_Provided data:_
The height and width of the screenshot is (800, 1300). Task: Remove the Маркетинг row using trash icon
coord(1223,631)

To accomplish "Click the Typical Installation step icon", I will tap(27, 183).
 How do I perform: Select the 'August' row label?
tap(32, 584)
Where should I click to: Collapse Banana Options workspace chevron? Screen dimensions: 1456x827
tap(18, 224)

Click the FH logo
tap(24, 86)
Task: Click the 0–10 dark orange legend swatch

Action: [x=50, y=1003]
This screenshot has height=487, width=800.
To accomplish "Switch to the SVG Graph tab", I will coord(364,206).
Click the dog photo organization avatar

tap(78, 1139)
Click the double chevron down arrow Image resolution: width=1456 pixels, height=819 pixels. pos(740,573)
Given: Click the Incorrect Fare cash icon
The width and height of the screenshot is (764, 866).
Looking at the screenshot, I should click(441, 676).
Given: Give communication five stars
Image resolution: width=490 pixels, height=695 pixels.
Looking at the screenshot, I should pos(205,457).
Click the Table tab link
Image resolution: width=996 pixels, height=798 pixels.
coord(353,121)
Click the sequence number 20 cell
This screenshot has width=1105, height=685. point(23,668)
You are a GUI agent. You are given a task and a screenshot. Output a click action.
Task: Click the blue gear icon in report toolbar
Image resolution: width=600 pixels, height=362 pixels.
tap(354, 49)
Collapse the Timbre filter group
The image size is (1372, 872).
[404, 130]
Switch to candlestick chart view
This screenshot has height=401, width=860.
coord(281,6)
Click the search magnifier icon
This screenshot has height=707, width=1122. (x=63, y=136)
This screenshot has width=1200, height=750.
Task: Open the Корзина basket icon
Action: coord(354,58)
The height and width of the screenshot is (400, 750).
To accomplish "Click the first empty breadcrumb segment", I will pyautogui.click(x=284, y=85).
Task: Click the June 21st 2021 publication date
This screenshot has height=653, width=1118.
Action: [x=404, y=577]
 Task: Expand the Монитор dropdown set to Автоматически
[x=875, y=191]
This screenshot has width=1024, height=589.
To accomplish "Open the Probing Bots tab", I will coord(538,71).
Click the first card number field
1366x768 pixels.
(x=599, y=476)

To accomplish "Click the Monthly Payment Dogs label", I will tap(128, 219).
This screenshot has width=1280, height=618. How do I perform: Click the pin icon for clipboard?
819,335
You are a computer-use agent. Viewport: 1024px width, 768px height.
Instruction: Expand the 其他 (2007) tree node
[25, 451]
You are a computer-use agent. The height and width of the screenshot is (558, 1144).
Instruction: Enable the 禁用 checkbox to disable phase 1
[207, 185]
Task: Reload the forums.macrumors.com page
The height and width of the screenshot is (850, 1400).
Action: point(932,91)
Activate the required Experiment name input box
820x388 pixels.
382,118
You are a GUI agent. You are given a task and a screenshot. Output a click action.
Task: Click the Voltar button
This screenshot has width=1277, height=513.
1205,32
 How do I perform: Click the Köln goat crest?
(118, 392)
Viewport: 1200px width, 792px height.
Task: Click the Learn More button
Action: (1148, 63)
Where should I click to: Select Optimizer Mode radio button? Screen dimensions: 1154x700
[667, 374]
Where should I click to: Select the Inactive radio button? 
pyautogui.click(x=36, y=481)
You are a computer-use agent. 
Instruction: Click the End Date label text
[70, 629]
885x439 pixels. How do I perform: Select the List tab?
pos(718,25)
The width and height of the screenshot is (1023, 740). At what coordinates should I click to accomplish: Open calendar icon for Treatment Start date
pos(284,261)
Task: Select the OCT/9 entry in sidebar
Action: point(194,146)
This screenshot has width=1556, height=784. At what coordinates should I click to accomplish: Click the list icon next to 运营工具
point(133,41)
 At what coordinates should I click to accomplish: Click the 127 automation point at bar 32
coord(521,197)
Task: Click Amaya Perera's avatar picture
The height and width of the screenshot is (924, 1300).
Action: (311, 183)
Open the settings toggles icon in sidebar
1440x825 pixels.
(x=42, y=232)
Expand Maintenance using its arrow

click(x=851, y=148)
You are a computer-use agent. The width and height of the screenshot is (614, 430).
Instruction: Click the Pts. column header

_Exercise goal:_ Both end lines included, restate word for word the lines above from the line with "You are a computer-use agent. The height" to the line with "Task: Click the Voltar button", and nothing else.

_Answer space:_
You are a computer-use agent. The height and width of the screenshot is (558, 1144).
Instruction: Enable the 禁用 checkbox to disable phase 1
[207, 185]
Task: Reload the forums.macrumors.com page
The height and width of the screenshot is (850, 1400).
Action: point(932,91)
Activate the required Experiment name input box
820x388 pixels.
382,118
You are a GUI agent. You are given a task and a screenshot. Output a click action.
Task: Click the Voltar button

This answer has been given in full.